When he was 17 Singh, his brother and his cousin started working the markets, eventually moving into fashion, buying from the UK’s first cash and carry wholesaler. “We bought quick-response products when the wholesalers in London started to be reactive with women’s fashion,” he recalled.
After graduating from the University of Wales in 1969 he borrowed £5,000 from his parents to set up New Look in Taunton, pioneering fast fashion on the High Street. He recalls selling 30,000 deckchair-striped polyester dresses there.
His business model was to “deliver a fast-reaction product at a great price. But I didn’t have a particular vision of where I was going when I opened that first store. I never imagined we would achieve the success we have.” Singh has said that he doesn’t believe he has a particular skill for knowing or understanding fashion but was more interested in understanding what the customer wants. He said, “You just build up knowledge of what sells and what doesn’t.”
Singh puts New Look’s success down as much to its suppliers as his own talents. He began sourcing in India more than 25 years ago and was one of the first high street fashion chains to cut out the middle man and one of the first to head to China to source cheaper product, having input into telling suppliers what to make.

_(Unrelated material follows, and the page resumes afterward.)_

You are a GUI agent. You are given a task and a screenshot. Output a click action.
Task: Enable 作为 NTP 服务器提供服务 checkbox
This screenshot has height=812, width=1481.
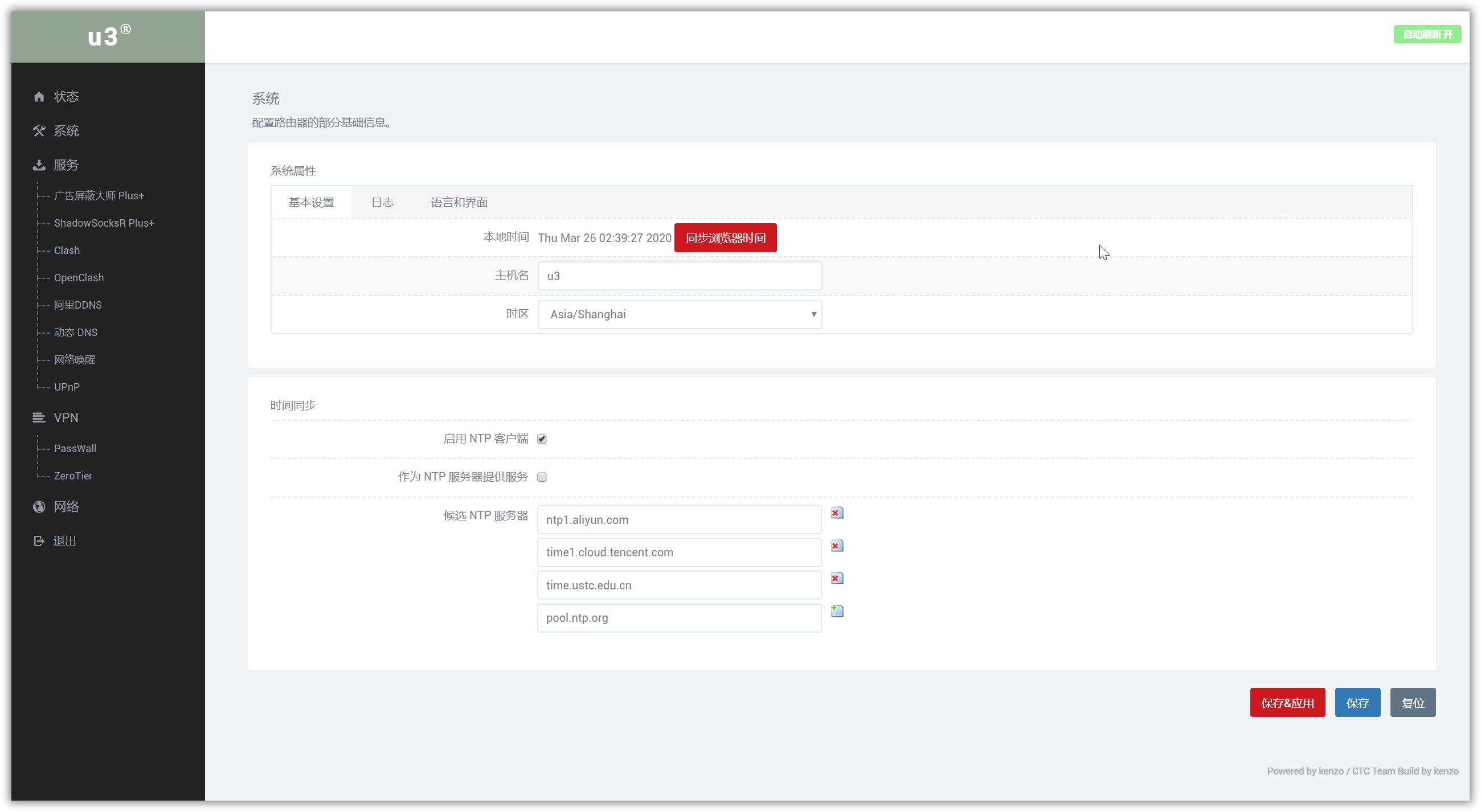pyautogui.click(x=542, y=477)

The business grew quickly, first to 12 stores and rising to 40 after Singh merged his stores with his parents’ shops in 1982. It now has more than 1000 stores across the globe as well as about 540 shops in the UK.
The fast-fashion model he first developed in the 1970s is seen as changing the shape of the UK high street, forcing rival retailers to push for shorter lead times and better prices for consumers, and to develop catwalk copies.

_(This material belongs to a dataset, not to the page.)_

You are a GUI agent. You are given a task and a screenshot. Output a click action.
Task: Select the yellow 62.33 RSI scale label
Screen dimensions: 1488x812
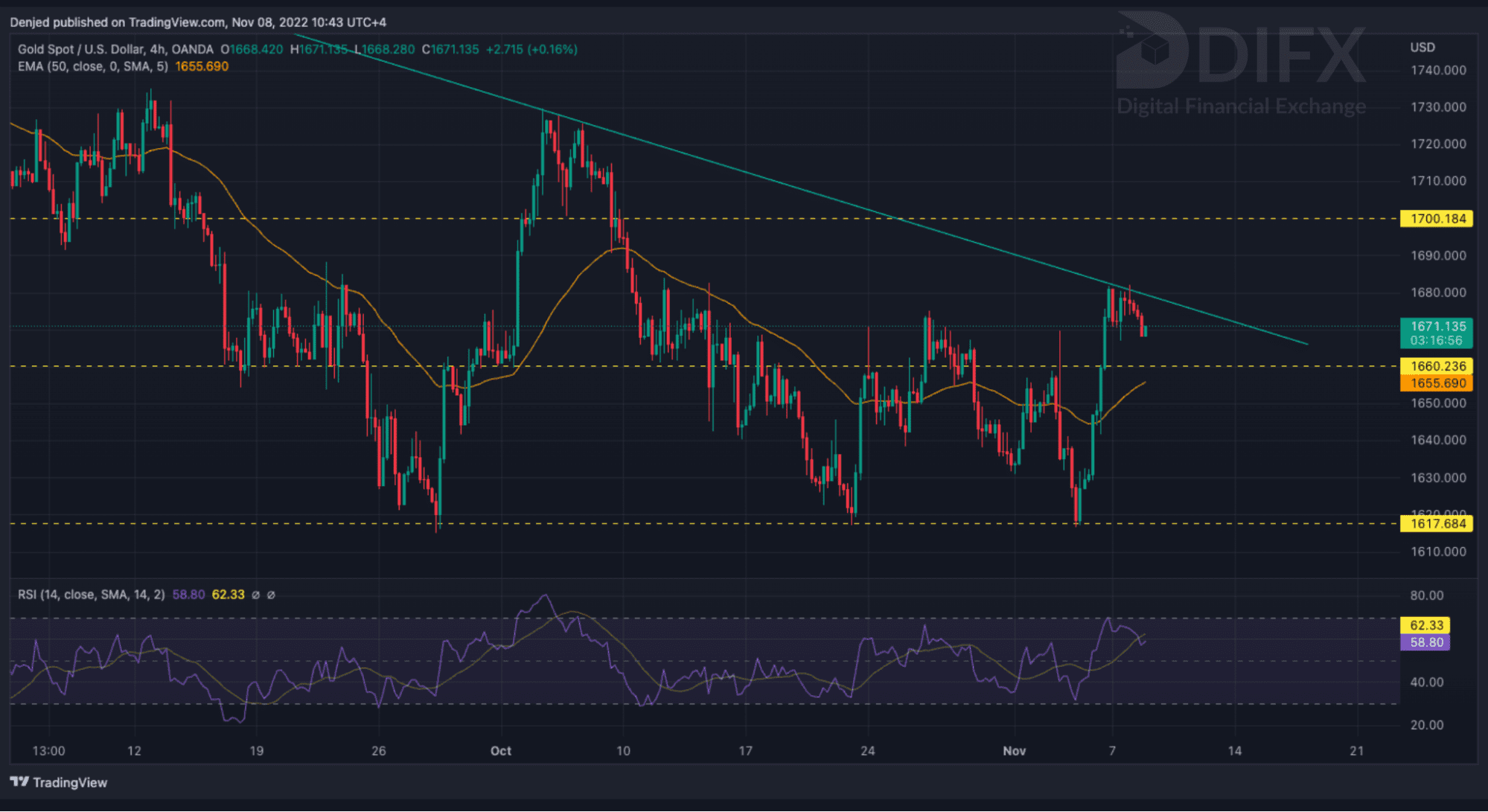1425,625
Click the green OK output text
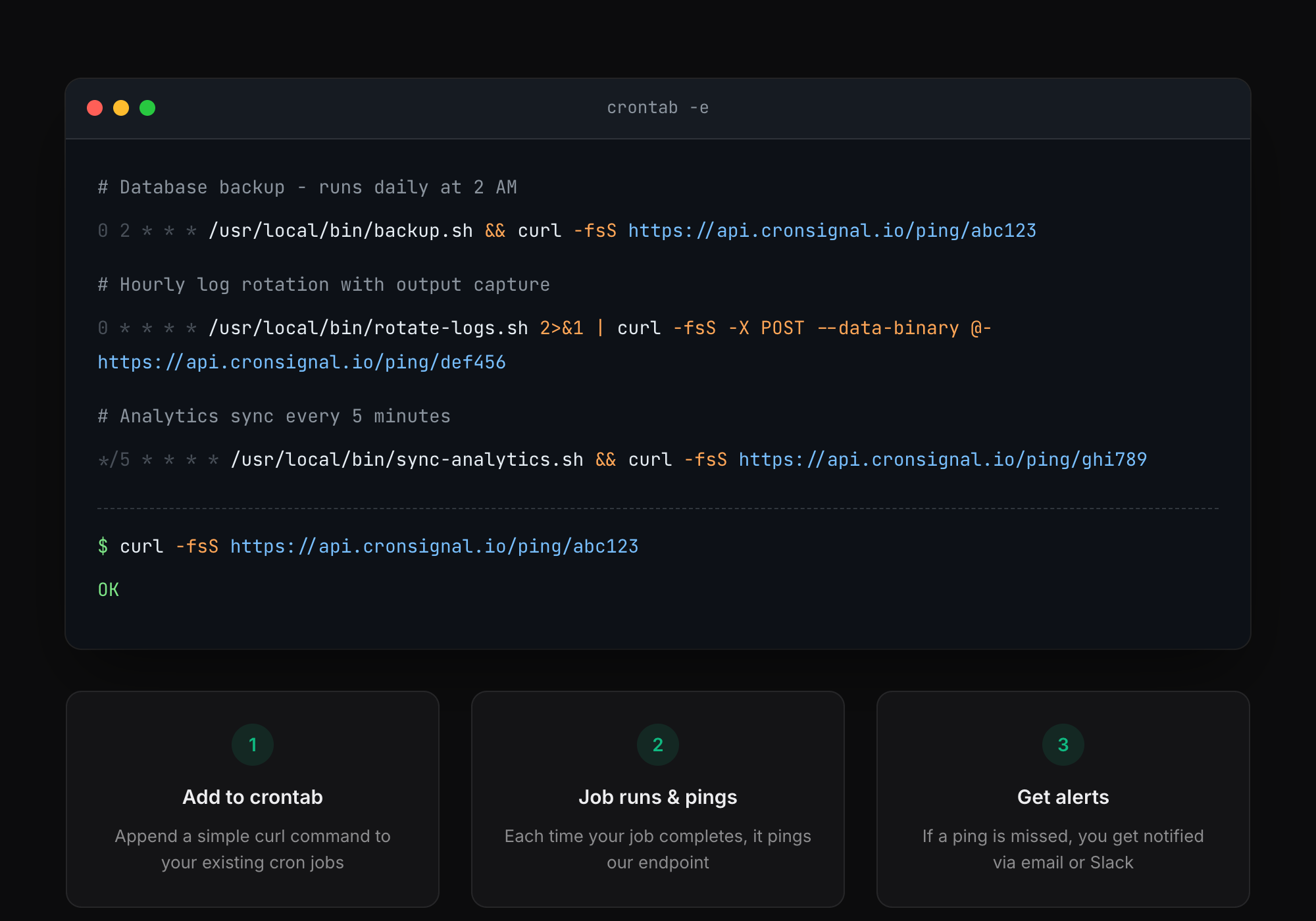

Singh has developed an interest in non-fashion businesses, including renewable energy firms, leisure projects, property and infrastructure firms. He is also a keen philanthropist, particularly helping people in India. “I’m very interested in agriculture and crop yields and keeping people on the land. I’m also working with a cotton producer in India on producing cotton without pesticides in a fair-trade way,” he says.
He was appointed an OBE in the New Year’s Honours List December 2006.